Este género vegetal procedente del sudeste asiático tiene 29 especies reconocidas. Con un aire exótico, cuanta más luminosidad disfruten sus hojas, mayor será el contraste que ofrecerán

Con tantísima variedad de plantas de interior, ¿cuál elegir entre tanta belleza? La familia de las aráceas tiene muchas especies favoritas entre los cultivadores, como la famosa bandera blanca (Spathiphyllum wallisii) —presente en todas las floristerías—, la zamioculcas (Zamioculcas zamiifolia), la costilla de Adán (Monstera deliciosa), el anturio (Anthurium spp.), el poto (Epipremnum aureum)… Toda esta parentela es imprescindible en jardinería, y regalan oxígeno y estética a las casas en las que se las cuida.

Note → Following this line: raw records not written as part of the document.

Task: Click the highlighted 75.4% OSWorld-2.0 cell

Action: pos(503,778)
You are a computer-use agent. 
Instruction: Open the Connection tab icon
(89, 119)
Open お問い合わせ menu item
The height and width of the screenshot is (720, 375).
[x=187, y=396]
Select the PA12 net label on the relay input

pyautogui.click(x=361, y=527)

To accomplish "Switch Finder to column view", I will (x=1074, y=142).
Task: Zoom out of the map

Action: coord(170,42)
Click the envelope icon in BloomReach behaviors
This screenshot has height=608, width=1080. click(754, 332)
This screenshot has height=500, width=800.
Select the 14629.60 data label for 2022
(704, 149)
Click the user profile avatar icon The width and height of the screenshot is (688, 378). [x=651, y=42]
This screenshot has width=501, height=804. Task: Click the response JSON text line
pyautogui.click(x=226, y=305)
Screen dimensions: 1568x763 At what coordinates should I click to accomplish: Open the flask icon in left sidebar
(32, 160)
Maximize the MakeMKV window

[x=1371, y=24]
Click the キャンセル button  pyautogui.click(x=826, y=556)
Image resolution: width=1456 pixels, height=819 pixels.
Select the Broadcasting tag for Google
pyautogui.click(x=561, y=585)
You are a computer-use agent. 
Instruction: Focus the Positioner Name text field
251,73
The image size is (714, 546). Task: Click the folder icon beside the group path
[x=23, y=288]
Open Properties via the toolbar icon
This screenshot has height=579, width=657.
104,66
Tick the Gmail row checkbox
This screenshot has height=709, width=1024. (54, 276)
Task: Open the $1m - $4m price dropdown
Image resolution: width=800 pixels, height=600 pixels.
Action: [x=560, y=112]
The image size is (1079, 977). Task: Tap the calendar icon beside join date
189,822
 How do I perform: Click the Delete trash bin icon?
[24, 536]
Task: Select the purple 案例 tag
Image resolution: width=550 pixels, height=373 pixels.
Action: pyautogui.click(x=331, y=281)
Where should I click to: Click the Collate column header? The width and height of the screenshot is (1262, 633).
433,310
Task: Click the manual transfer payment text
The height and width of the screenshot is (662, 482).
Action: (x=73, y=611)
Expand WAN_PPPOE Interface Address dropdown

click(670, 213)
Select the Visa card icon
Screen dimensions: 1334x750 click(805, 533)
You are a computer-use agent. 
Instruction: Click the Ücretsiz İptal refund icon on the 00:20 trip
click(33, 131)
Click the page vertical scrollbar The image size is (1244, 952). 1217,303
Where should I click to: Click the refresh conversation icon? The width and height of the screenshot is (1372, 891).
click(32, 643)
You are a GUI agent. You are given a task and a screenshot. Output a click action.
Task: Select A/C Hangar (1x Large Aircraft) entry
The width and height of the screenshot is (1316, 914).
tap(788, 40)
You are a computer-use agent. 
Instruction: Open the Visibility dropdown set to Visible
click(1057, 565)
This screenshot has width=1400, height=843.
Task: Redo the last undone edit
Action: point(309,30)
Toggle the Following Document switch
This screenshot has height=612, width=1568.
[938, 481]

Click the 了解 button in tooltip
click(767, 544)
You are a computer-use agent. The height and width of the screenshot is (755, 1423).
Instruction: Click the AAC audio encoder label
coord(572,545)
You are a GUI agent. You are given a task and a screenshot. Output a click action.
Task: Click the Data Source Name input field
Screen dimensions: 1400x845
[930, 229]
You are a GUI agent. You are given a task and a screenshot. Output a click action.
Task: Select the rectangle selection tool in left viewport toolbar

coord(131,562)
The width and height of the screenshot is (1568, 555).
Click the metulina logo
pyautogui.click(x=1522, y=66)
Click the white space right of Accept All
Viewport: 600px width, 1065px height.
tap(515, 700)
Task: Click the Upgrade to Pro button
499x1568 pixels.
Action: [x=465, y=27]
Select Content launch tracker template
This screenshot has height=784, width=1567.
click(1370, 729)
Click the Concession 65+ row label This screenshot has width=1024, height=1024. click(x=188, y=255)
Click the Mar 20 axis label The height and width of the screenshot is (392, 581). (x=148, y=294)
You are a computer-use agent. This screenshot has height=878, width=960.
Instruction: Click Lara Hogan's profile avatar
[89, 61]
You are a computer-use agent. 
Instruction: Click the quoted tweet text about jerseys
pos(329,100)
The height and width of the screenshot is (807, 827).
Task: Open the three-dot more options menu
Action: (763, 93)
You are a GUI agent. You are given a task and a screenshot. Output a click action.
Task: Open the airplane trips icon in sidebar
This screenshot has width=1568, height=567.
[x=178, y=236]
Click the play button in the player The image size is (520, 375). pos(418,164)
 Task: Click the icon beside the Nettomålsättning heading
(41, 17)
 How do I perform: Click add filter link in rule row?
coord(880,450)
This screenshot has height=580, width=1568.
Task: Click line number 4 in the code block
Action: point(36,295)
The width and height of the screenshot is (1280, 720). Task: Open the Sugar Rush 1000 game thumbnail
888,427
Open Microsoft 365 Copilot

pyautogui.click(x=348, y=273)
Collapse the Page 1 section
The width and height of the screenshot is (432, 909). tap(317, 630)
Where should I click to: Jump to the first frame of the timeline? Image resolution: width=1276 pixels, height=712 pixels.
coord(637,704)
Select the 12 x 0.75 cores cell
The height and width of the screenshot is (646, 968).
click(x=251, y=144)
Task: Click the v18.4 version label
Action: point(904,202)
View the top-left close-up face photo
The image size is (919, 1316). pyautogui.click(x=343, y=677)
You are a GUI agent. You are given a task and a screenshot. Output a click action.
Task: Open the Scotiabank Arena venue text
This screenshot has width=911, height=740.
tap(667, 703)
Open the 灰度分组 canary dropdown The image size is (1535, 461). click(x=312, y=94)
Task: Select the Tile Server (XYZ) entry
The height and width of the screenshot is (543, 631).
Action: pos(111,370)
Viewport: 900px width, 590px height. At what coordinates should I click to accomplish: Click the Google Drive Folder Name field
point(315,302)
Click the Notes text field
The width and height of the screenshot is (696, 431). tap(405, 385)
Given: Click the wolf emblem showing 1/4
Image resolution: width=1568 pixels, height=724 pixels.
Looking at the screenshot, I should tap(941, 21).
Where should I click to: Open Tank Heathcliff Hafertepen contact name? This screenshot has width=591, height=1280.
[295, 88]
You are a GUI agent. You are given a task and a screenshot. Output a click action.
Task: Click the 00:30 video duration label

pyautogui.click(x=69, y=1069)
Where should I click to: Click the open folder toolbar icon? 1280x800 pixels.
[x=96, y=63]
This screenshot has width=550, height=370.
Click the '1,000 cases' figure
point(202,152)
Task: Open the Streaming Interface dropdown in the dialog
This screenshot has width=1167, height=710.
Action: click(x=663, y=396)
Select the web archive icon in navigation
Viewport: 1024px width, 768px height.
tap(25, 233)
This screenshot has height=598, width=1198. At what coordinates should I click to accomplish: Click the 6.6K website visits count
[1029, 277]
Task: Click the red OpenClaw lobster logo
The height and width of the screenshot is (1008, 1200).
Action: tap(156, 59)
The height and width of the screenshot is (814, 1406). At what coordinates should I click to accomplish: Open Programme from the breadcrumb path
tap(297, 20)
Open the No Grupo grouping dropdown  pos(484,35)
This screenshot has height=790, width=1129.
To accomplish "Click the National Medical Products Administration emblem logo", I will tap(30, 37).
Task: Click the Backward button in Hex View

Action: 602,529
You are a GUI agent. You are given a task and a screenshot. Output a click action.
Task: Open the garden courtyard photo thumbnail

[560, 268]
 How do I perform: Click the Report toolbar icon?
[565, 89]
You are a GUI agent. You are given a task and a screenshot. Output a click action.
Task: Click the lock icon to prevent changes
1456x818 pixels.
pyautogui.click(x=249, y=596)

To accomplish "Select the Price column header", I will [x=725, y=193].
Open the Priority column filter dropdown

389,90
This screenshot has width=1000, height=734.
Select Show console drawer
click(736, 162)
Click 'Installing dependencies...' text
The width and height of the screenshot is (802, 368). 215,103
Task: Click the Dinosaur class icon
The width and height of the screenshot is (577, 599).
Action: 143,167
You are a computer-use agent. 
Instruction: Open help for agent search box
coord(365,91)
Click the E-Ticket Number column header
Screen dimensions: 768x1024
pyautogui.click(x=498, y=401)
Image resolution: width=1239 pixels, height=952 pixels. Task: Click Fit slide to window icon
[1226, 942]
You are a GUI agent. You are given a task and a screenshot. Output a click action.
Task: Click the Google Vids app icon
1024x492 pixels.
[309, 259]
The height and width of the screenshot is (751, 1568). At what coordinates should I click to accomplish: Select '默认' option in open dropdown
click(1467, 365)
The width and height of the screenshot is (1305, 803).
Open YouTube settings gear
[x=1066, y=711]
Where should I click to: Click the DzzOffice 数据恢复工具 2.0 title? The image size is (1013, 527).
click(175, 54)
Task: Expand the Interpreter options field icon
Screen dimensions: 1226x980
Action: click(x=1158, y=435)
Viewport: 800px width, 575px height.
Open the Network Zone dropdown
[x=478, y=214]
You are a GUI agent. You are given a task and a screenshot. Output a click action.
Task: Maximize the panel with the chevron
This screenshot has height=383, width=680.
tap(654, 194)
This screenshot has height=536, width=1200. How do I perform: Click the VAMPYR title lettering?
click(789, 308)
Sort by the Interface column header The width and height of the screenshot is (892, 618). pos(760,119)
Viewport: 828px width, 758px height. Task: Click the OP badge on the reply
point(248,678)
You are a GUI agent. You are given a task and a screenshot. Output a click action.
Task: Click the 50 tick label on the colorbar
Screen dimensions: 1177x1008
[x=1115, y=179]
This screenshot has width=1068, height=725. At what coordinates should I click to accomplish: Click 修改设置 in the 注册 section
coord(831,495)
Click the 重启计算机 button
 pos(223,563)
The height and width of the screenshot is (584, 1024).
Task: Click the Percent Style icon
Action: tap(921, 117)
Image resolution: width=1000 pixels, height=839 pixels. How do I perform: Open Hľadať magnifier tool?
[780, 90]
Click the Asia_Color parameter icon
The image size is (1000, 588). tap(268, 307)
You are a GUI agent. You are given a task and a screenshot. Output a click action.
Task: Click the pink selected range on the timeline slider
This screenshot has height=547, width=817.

El género Aglaonema también participa de esta popularidad colectiva de las aráceas, aunque sea una integrante menos conocida por el público en general. Y es raro que no habite en más hogares, porque en el siglo pasado hubo varios tipos de aglaonemas realmente ubicuos, como el cultivar ‘Silver Queen’, muy habitual en las fotos de los libros jardineros de los años setenta y ochenta. En esas imágenes se aprecian aglaonemas en las composiciones con otras especies, donde ocupan el estrato más bajo sobre el cual se elevan los ficus (Ficus spp.) y las chefleras (Heptapleurum arboricola), sirviendo así de planta de acompañamiento.